Start by adding the following code to your Python file (or create a new cell if you're using interactive mode). We'll import the first CSV file using the [`read_csv`](http://pandas.pydata.org/pandas-docs/stable/generated/pandas.read_csv.html) function included with pandas.

```python
# %%
import pandas as pd
pd.read_csv("https://raw.githubusercontent.com/palewire/first-python-notebook/main/docs/src/_static/ntsb-accidents.csv")
```

```{warning}
You need the exact URL shared in the example to access the file. While you could laboriously type it out, feel free to copy and paste it into your notebook.
```

After you run the cell, you should see a big table output to your notebook. It is a “DataFrame” where pandas has structured the CSV data into rows and columns, just like Excel or other spreadsheet software might. Take a moment to look at the columns and rows in the output, which contain the data we'll use in our analysis.

```{note}
On the left-hand side, you'll see a bolded number incrementing upward from zero that's not present in our source data file. This is what pandas calls the [index](https://pandas.pydata.org/pandas-docs/stable/reference/api/pandas.Index.html). It is a separate column created automatically and used to identify each row. The index is not considered part of the data, but it is used to reference the rows of the DataFrame or Series in advanced operations that are beyond the scope of this class.
```

A major advantage of VS Code and Python scripting over spreadsheets is that rather than manipulating the data through a haphazard series of clicks and keypunches, we will be gradually grinding it down using a computer programming script that is transparent and reproducible.

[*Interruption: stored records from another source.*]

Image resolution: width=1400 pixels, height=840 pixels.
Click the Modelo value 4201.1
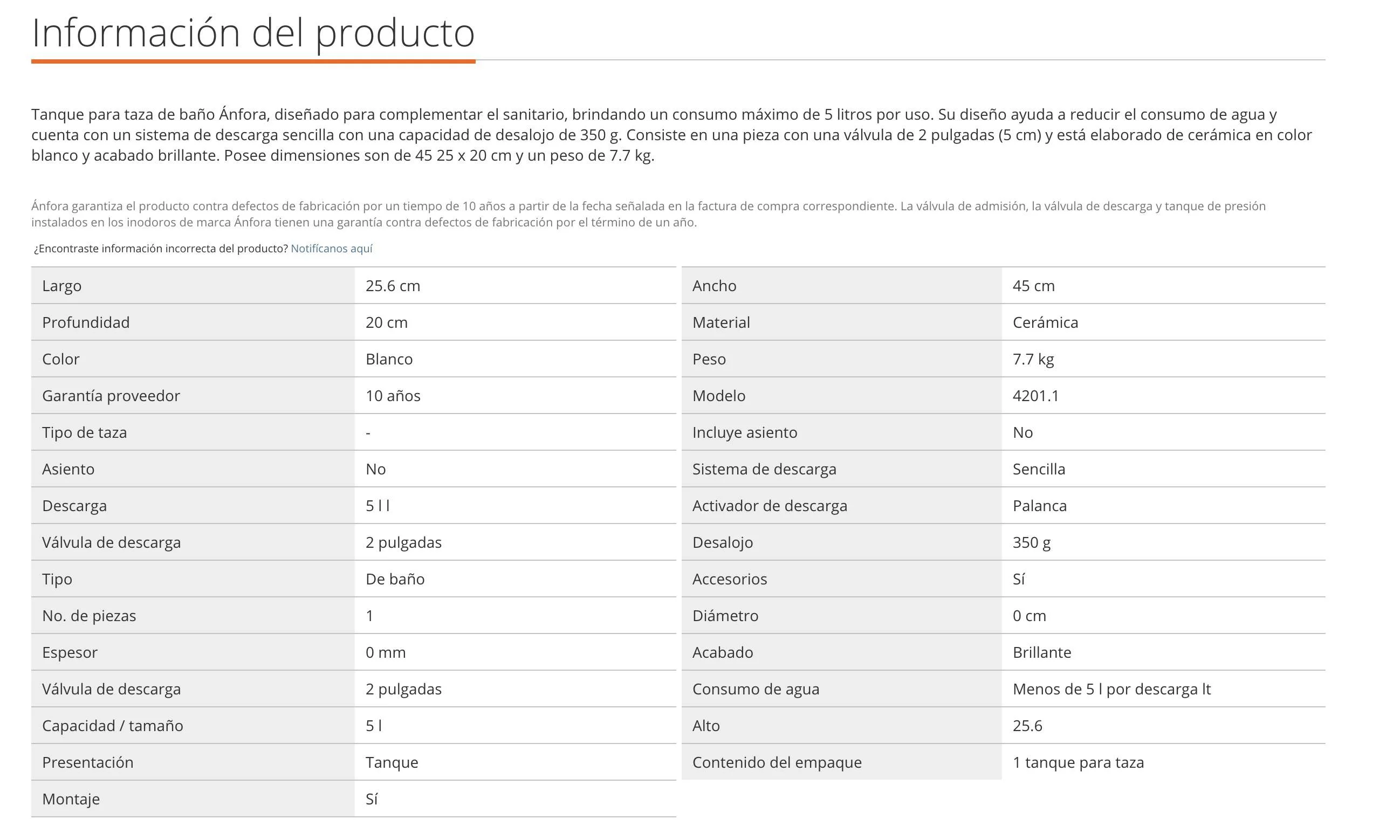[1035, 396]
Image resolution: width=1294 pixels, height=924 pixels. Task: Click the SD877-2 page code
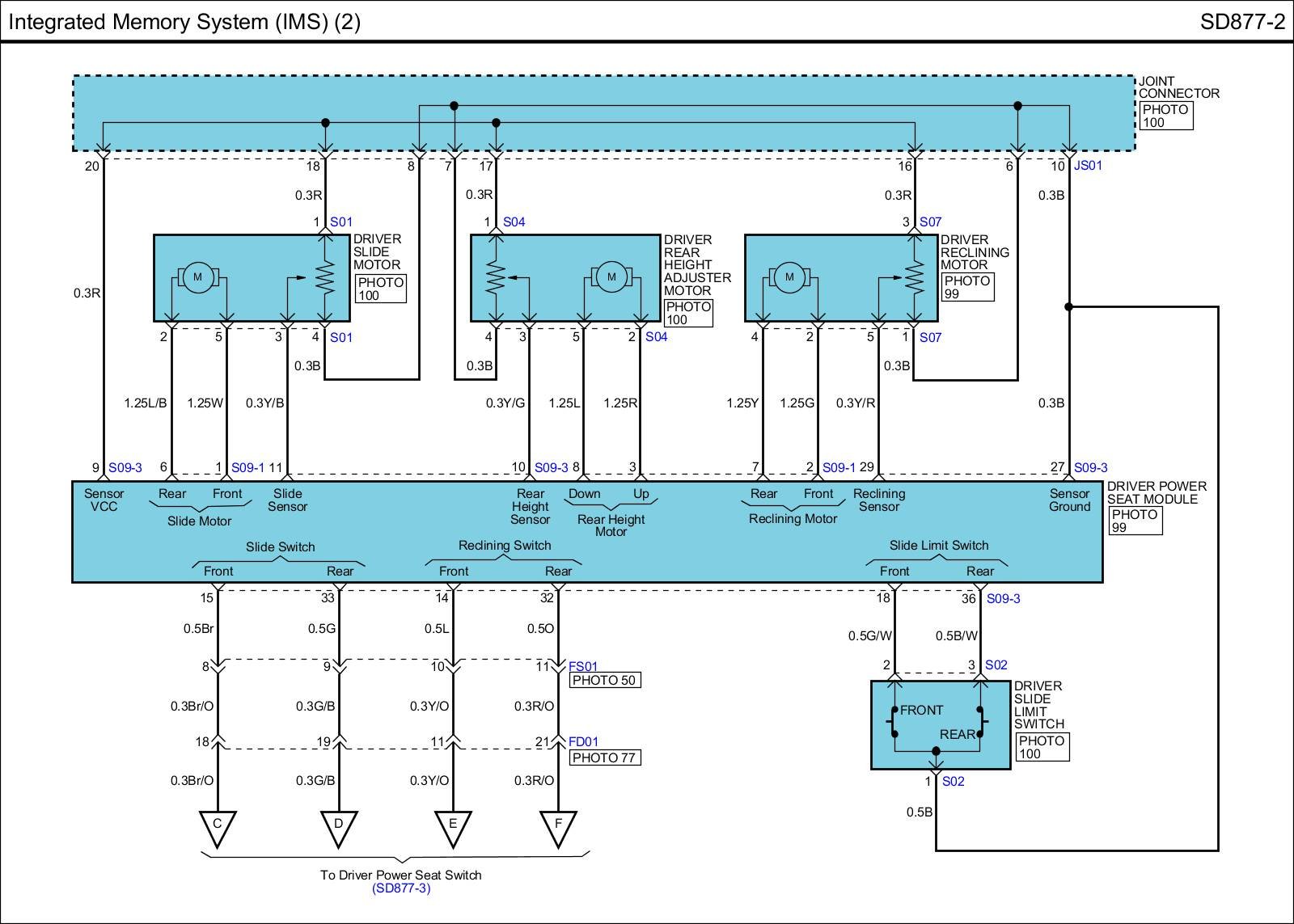point(1241,22)
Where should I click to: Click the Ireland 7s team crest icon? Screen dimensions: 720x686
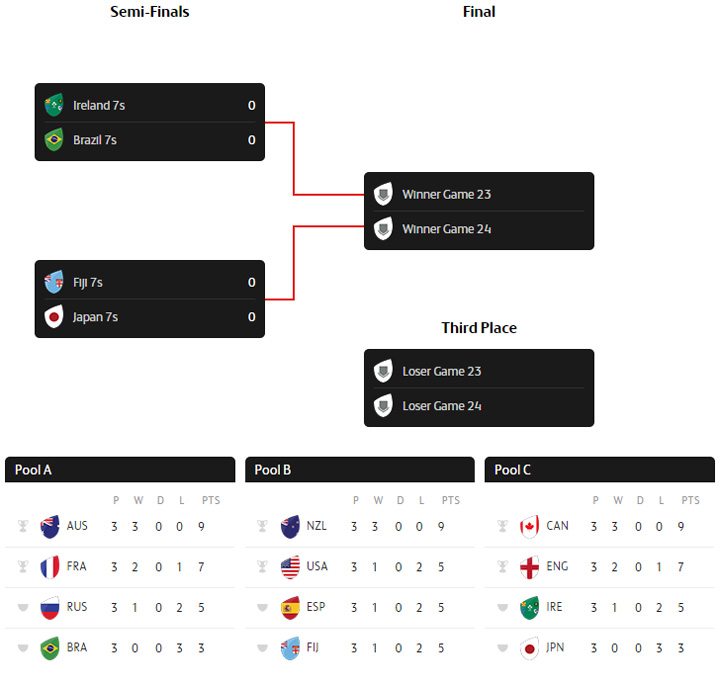[54, 105]
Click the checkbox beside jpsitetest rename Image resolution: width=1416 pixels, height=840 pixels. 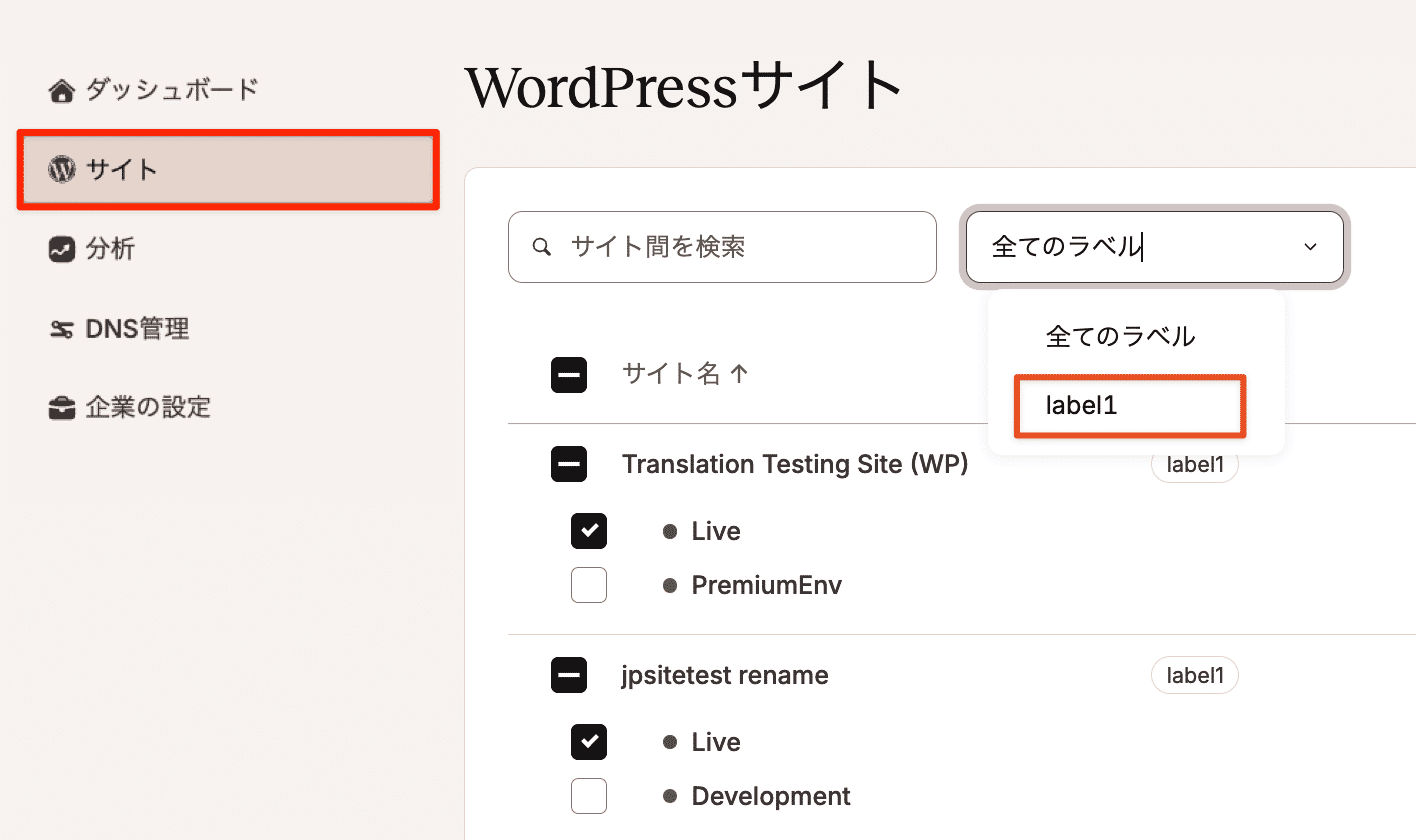coord(569,675)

To do more with your DataFrame, we need to store it so it can be reused in subsequent sections. We can do this by saving it in a variable, just as we did in with our `number` in Chapter 2.

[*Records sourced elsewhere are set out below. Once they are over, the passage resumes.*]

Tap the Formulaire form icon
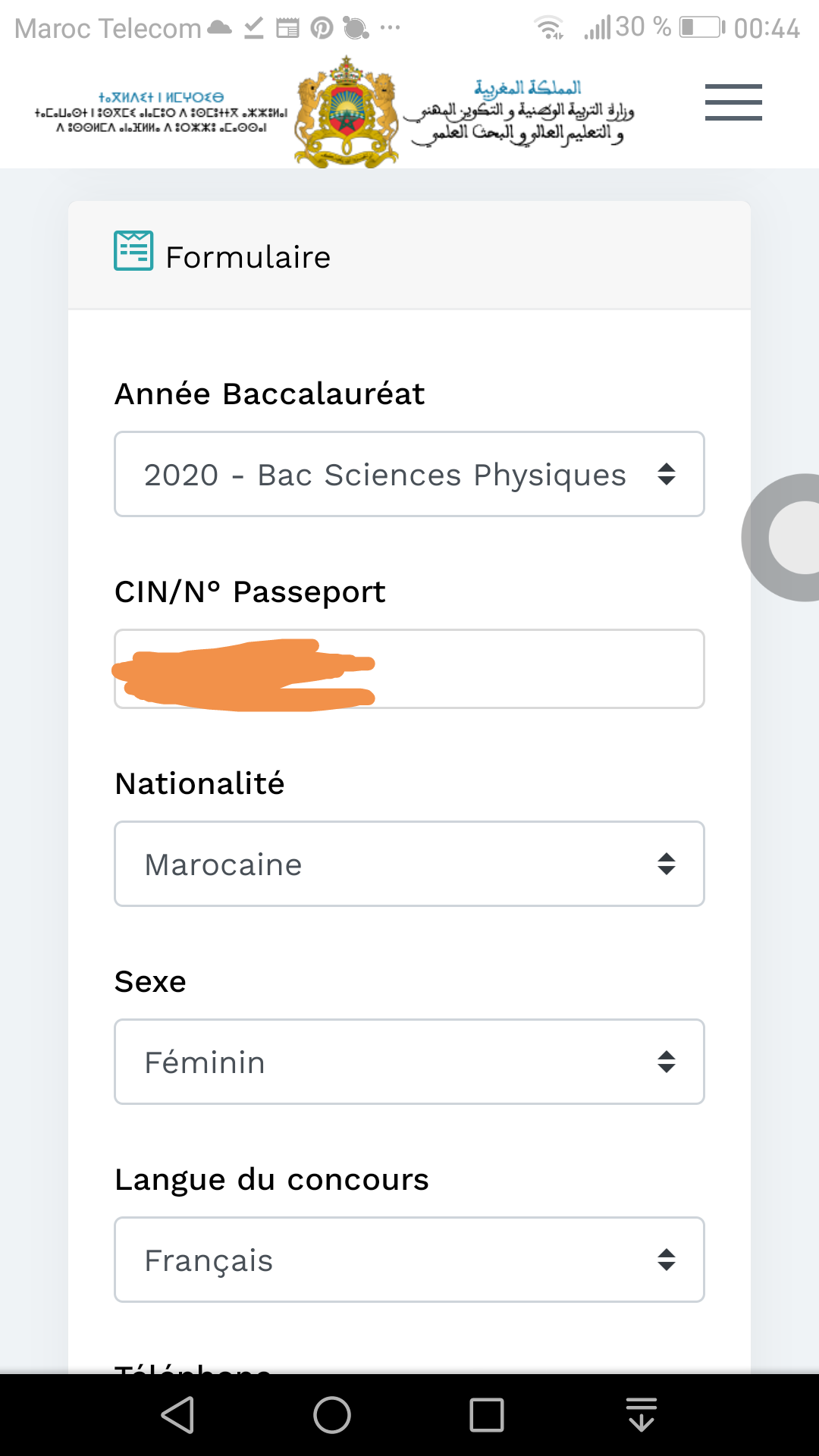819x1456 pixels. click(133, 251)
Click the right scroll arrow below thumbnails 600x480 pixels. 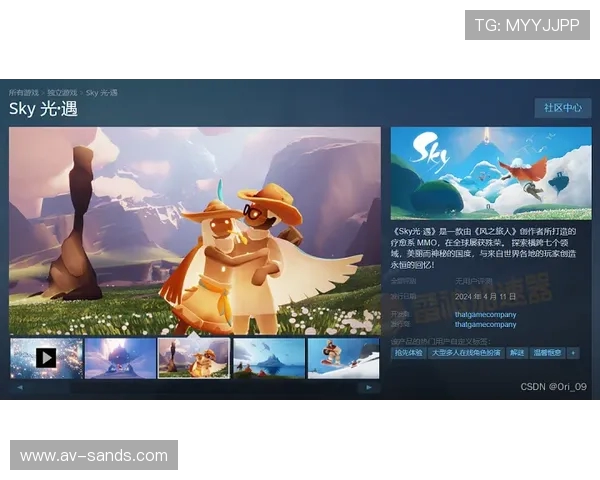[x=369, y=387]
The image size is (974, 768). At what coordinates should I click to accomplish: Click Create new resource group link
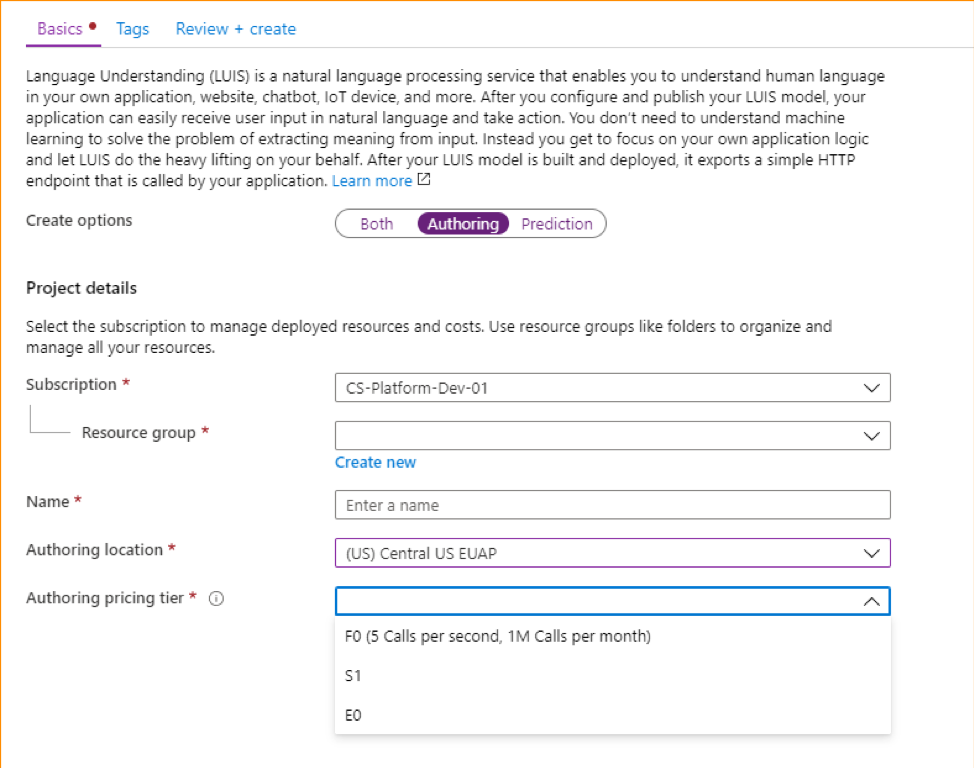click(375, 462)
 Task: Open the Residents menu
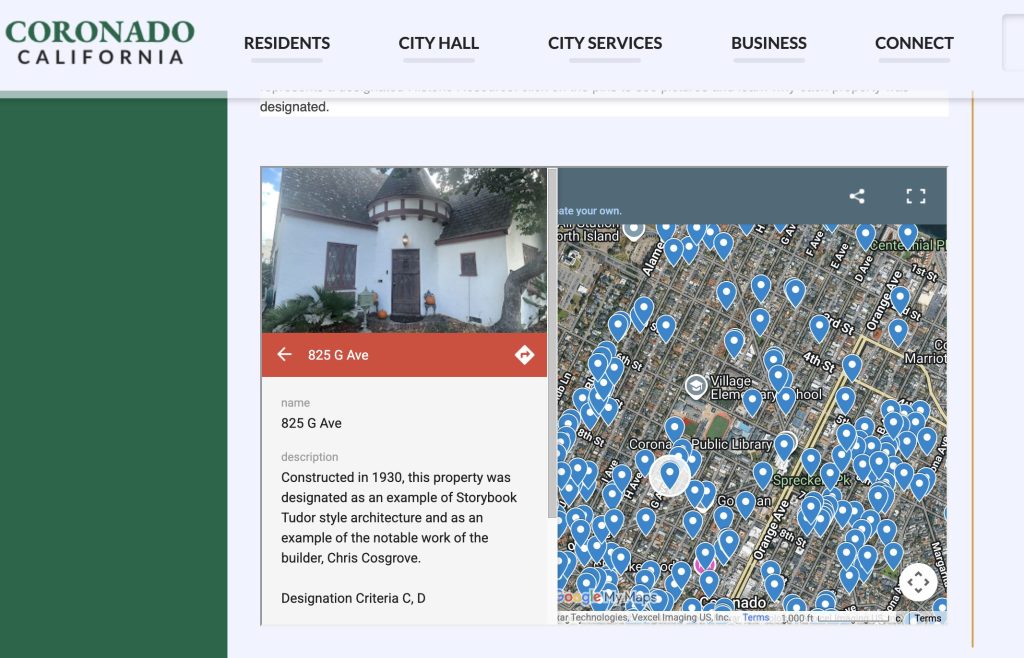pyautogui.click(x=287, y=43)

Go back to your latest code section and change it to this. Run it again.

```python
# %%
import pandas as pd
accident_list = pd.read_csv("https://raw.githubusercontent.com/palewire/first-python-notebook/main/docs/src/_static/ntsb-accidents.csv")
```

You shouldn't see anything. That's a good thing. It means our DataFrame has been saved under the name `accident_list`, which we can now begin interacting with in the following cells.

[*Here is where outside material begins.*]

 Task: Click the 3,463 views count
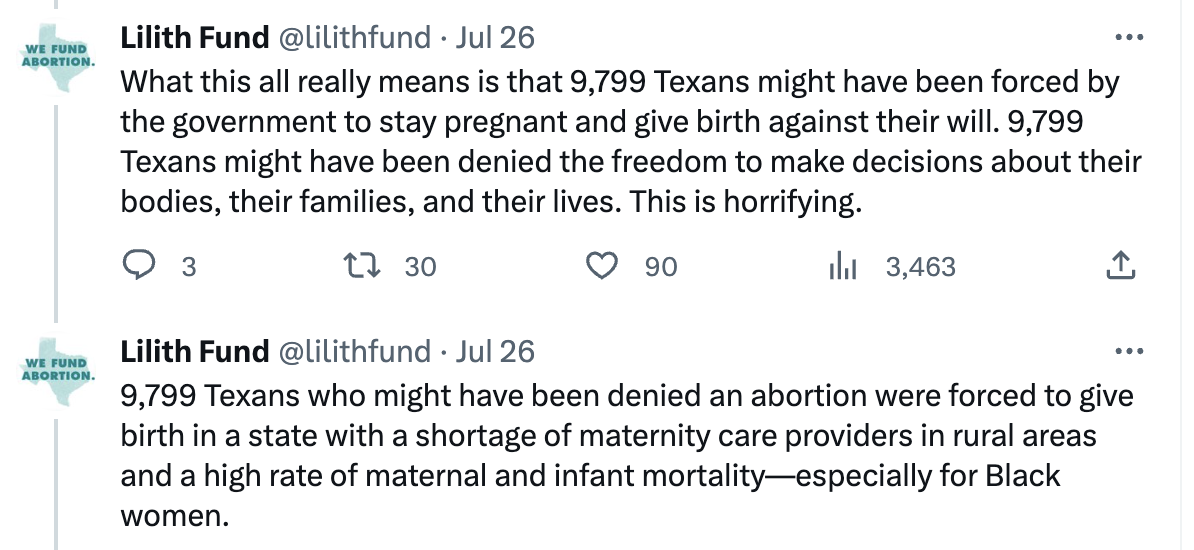point(921,267)
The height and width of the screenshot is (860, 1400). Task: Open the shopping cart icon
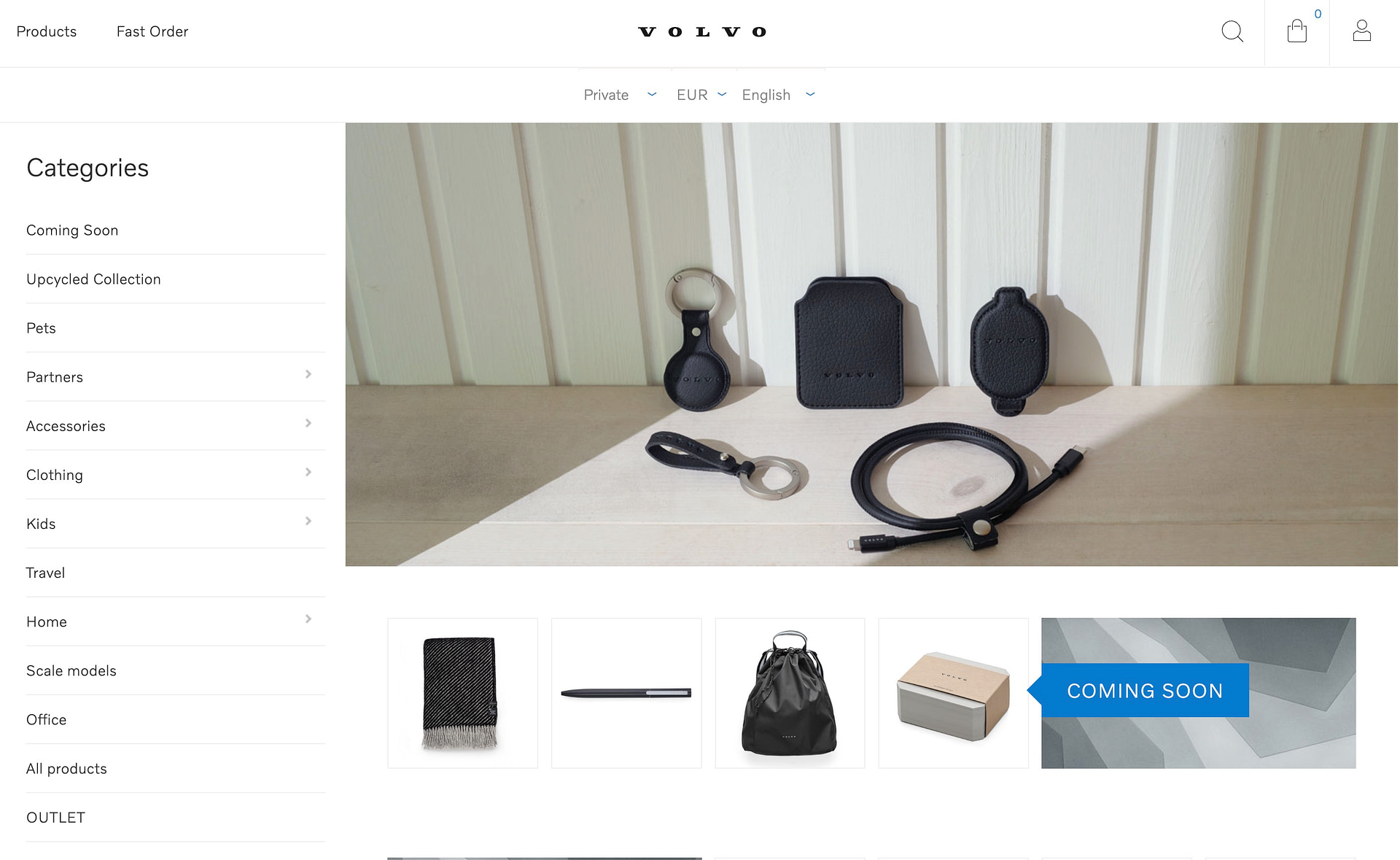[x=1297, y=30]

We can do this by calling ["methods"](https://en.wikipedia.org/wiki/Method_(computer_programming)) that pandas makes available to all DataFrames. You may not have known it at the time, but `read_csv` is one of these methods. There are dozens more that can do all sorts of interesting things. Let’s start with some easy ones that analysts use all the time.

## The `head` method

To preview the first few rows of the dataset, try the [`head`](http://pandas.pydata.org/pandas-docs/stable/generated/pandas.DataFrame.head.html) method. Add a new cell, type this in and hit the play button again.

```{code-cell}
:tags: [show-input]
accident_list.head()
```

It serves up the first five rows by default. If you want a different number, submit it as an input.

```python
# %%
print(accident_list.head(1))
```

## The `info` method

To get a look at all of the columns and what type of data they store, add another section and try the [info](http://pandas.pydata.org/pandas-docs/stable/generated/pandas.DataFrame.info.html) method. Look carefully at the results and you'll see we have 163 fatal accidents to review.

```python
# %%
print(accident_list.info())
```

Now that you've got some data imported, we’re ready to begin our analysis.